**What needs to be done**.
Copy word for word the part of the items starting at the line that contains "Describe the element at coordinates (455, 33)" and ending at the last line of the items.

◆ ◆ ◆

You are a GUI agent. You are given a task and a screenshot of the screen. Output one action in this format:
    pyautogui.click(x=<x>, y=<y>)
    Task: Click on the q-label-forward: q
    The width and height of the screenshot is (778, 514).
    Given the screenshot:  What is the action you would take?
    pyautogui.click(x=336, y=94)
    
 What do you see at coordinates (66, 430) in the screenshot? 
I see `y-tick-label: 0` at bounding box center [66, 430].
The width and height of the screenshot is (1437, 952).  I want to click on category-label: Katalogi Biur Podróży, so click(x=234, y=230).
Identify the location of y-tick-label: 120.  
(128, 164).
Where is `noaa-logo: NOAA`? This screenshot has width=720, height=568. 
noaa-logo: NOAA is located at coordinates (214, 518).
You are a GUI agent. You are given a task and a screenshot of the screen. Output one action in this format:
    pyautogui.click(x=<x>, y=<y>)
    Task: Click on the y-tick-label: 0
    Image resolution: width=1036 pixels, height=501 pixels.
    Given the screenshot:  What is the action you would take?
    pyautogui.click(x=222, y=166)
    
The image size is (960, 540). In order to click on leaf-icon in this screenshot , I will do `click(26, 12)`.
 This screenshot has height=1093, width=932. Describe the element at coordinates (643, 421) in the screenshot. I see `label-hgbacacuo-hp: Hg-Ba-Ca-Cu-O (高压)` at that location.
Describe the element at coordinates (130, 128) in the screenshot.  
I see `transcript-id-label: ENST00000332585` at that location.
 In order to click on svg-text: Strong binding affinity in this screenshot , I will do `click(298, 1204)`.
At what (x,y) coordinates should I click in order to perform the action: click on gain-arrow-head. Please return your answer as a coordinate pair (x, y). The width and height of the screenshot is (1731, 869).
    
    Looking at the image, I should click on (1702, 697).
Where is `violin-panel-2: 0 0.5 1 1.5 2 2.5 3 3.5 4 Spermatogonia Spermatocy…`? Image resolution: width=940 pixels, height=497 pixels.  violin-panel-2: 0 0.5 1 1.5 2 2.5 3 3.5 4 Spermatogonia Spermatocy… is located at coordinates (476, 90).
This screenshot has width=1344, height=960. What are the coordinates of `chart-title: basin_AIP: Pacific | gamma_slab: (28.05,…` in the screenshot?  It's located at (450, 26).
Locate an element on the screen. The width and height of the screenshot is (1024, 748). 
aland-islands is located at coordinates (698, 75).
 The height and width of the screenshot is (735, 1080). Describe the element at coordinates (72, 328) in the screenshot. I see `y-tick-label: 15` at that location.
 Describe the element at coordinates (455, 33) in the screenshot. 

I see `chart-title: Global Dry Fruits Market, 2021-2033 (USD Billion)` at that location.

◆ ◆ ◆

**Response**.
 Describe the element at coordinates (455, 33) in the screenshot. 

I see `chart-title: Global Dry Fruits Market, 2021-2033 (USD Billion)` at that location.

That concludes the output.